President Barack Obama has made a renewed push for comprehensive immigration reform, voicing support for a bill that the Indian IT industry fears would stem the flow of Indian professionals to the US.
"Let's not wait," Obama told an audience of activists at the White House Thursday. "It doesn't get easier to just put it off. Let's do it now. Let's not delay. Let's get this done and let's do it in a bipartisan fashion."
Speaking amid an embarrassingly glitch-ridden rollout of his signature healthcare law, he said the fate of a bipartisan Senate bill crafted by the so-called gang of eight - four Democrats and four Republicans- now rests with Republicans in the House.
"Anyone still standing in the way of this bipartisan reform should at least explain why," he said to repeated applause from the audience that included leaders from labour, business, faith and South Asian and other immigrant communities.
"If House Republicans have new and different additional ideas for how we should move forward, then we should hear them. I will be listening."
The Senate passed legislation in June by a vote of 68-32 providing a path to citizenship for 11 million undocumented immigrants, including about 360,000 Indians.

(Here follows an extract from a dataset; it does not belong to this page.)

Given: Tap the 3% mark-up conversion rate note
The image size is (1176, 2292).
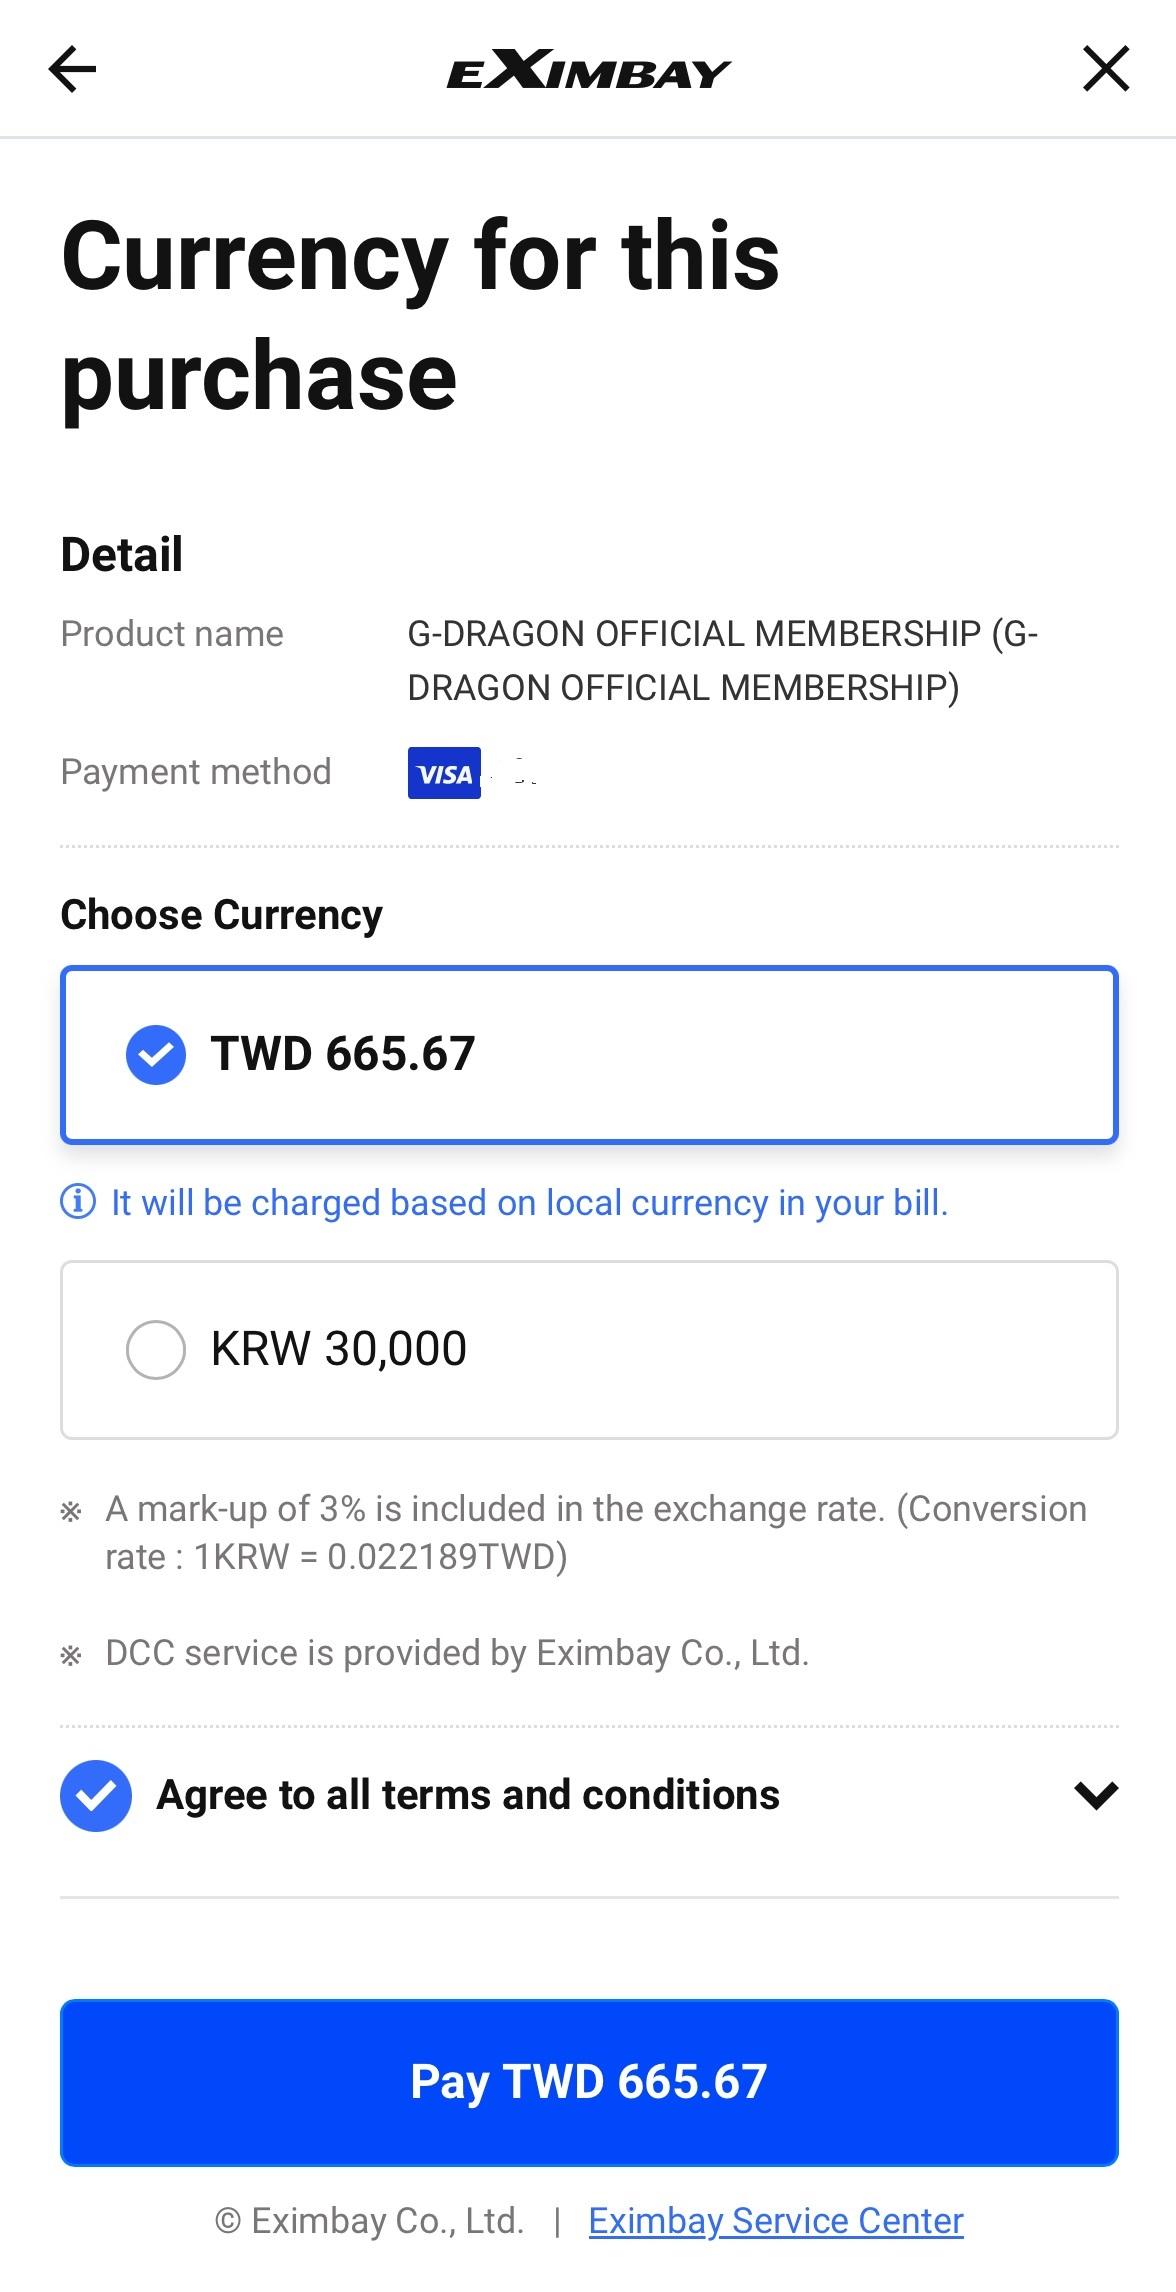Looking at the screenshot, I should [596, 1532].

"It doesn't make sense to have 11 million people who are in this country illegally without any ... way to come out of the shadows, get right with the law, meet their responsibility and permit their families, then, to move ahead," Obama said.

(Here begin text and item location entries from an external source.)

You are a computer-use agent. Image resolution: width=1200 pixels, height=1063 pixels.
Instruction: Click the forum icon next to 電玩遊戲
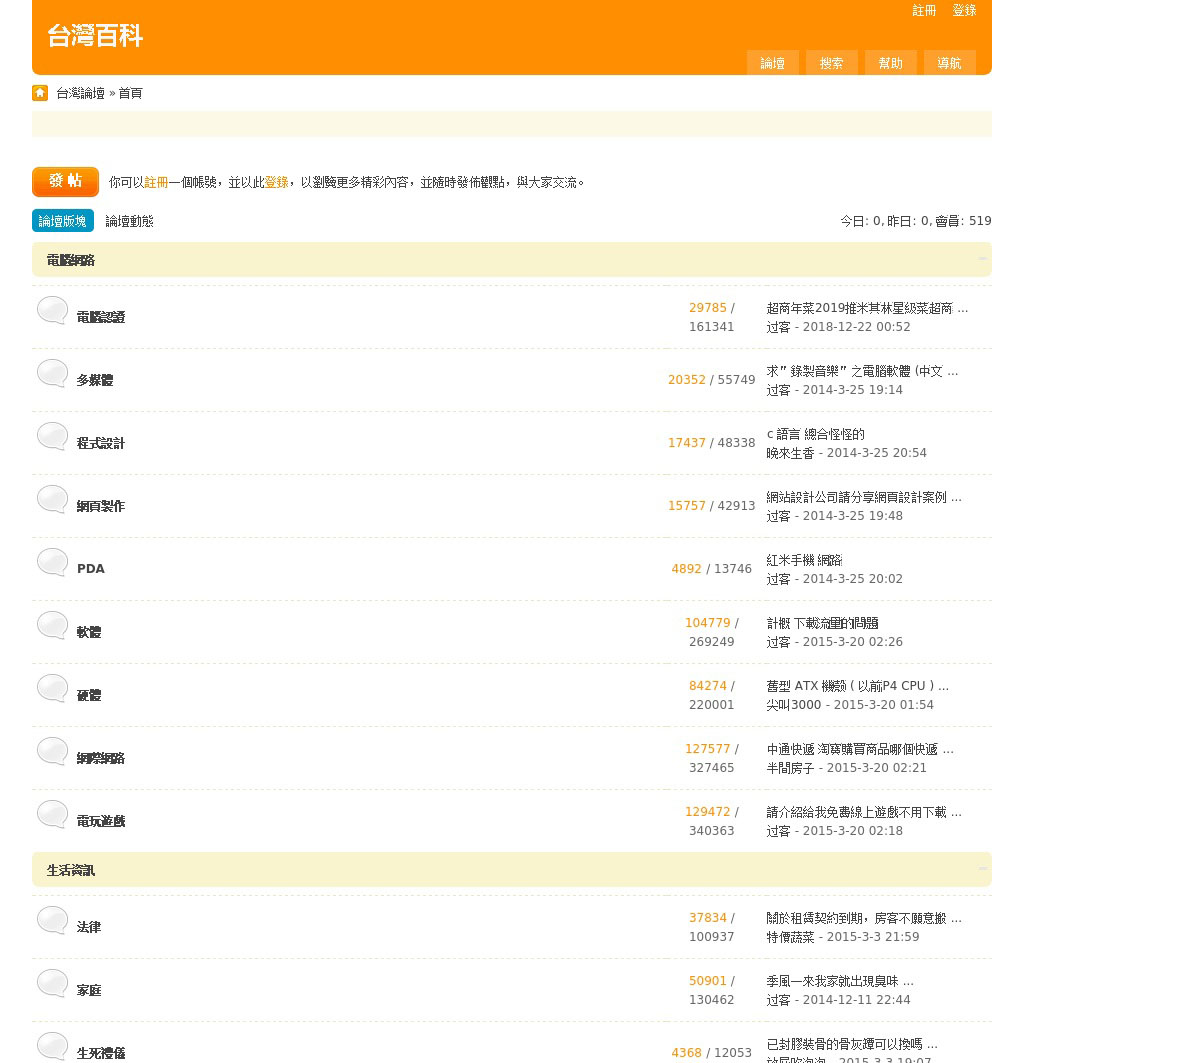(x=52, y=815)
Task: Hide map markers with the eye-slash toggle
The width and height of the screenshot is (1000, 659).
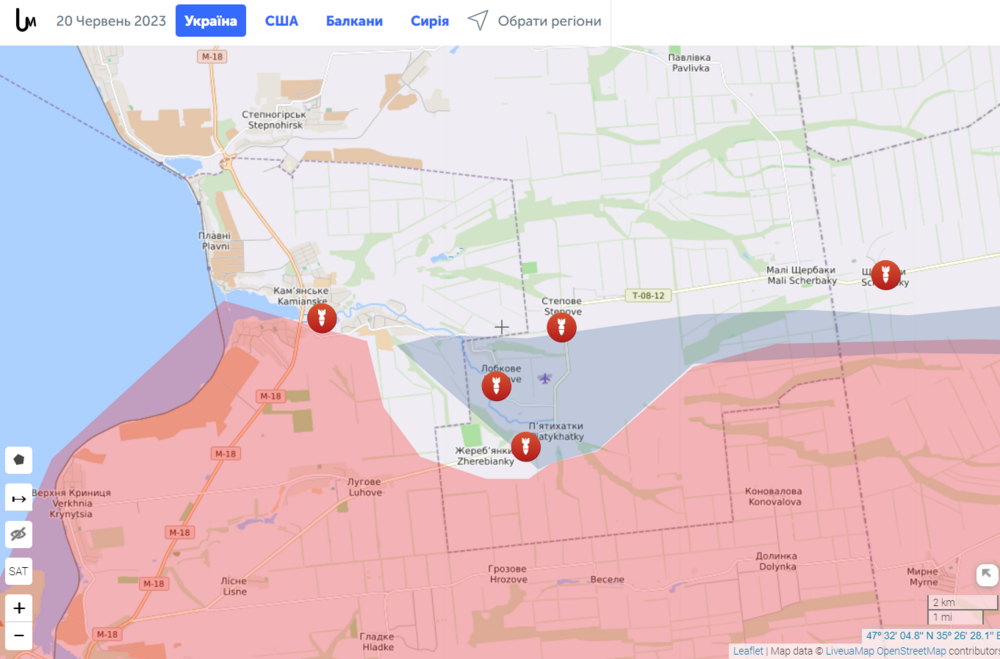Action: pyautogui.click(x=18, y=534)
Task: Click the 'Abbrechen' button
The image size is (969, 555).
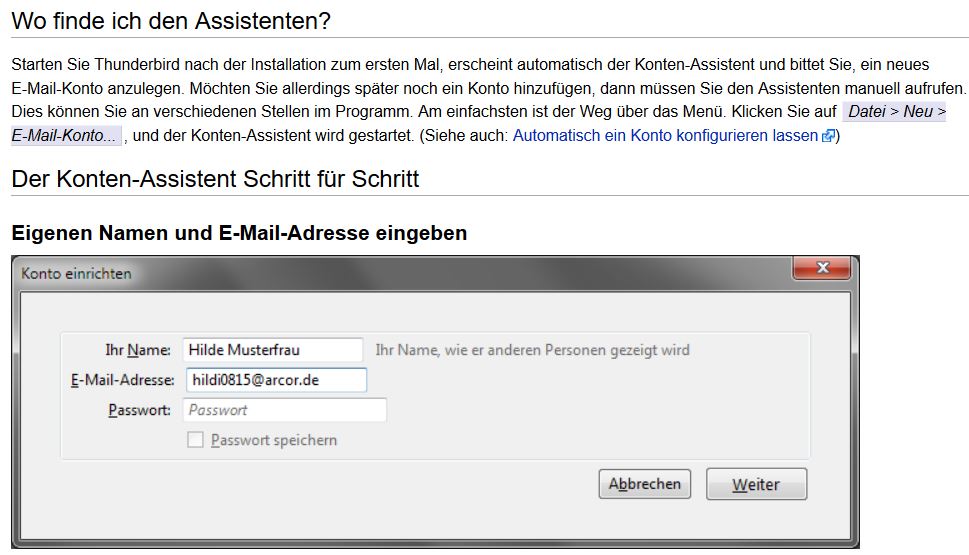Action: 645,484
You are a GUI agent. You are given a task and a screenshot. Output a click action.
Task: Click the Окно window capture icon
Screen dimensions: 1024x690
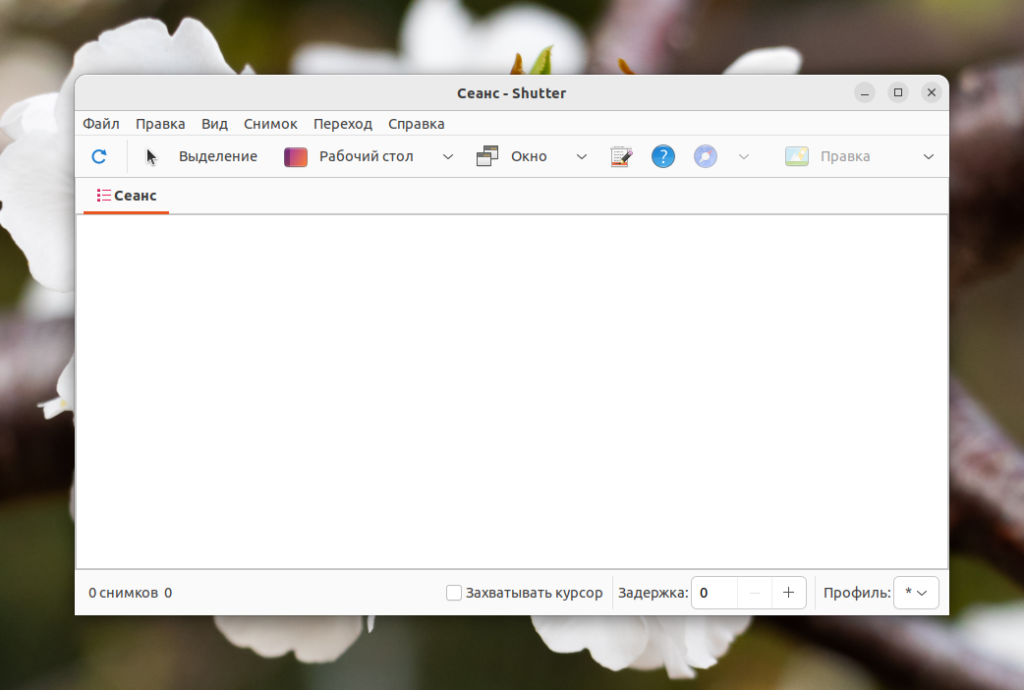[487, 157]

But top Indian outsourcing firms as also the US-India Business Council (USIBC), a trade lobby comprising about 350 top US firms doing business with India complain that the Senate bill puts discriminatory restrictions on Indian firms.
According to one estimate current provisions of the Bill would double visa-related costs for Indian companies and restrict the ability of Indian software firms to send engineers on H1B visas to client locations for crucial outsourcing projects.

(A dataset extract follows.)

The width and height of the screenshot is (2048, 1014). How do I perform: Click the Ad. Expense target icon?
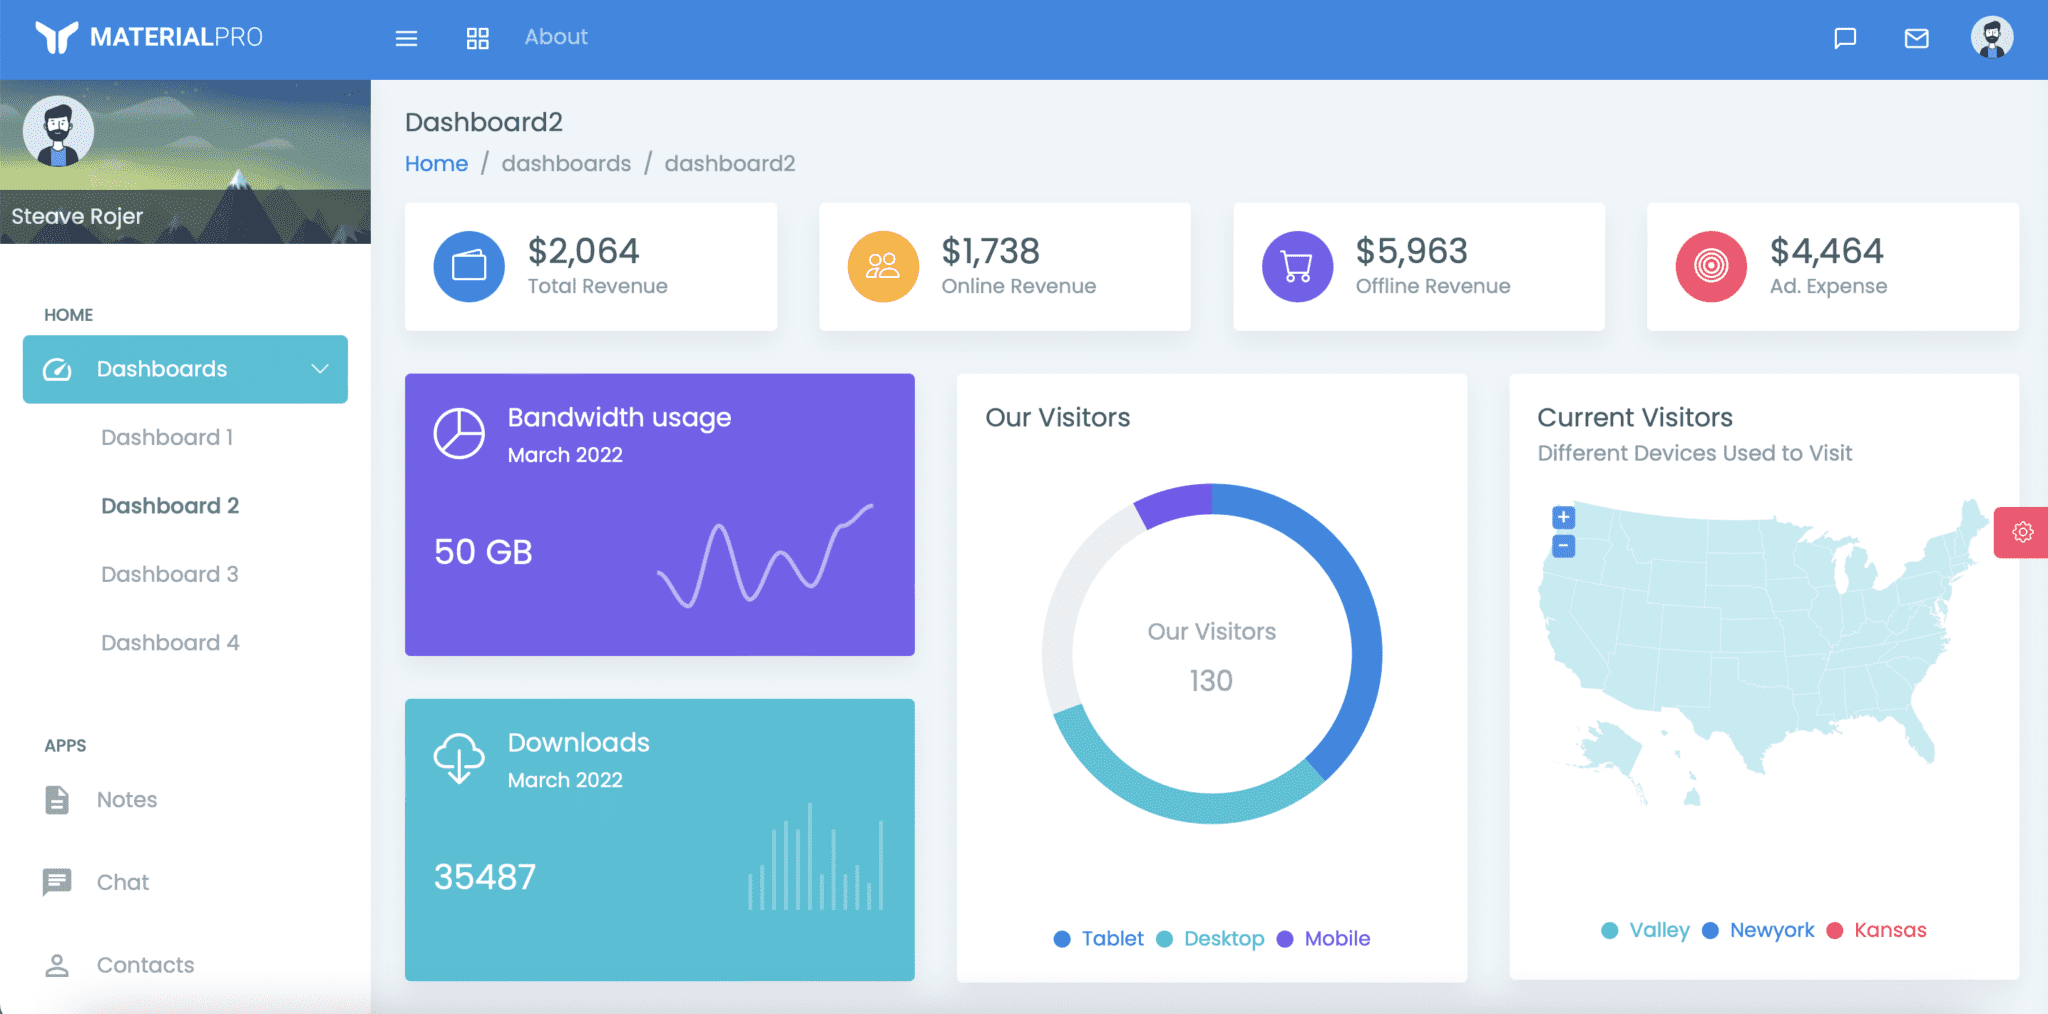coord(1711,267)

Prime Minister Manmohan Singh raised the issue last month in a meeting with Obama who promised that India's concerns would be looked into. Last month, USIBC and five former US ambassadors to India also wrote to senators in this regard.
But Republican lawmakers in the House have their own ideas on the bill. They prefer reform on a piecemeal basis and that border security measures must be put in place before the status of undocumented immigrants can be discussed.
Obama himself sounded pessimistic about the passage of comprehensive immigration reform in a deeply divided polity particularly after the spat over the 16-day government shut down over his healthcare law.
"Just because something is smart and fair and good for the economy and fiscally responsible and supported by business and labour and the evangelical community and many Democrats and many Republicans, that does not mean that it will actually get done," he said. "This is Washington after all."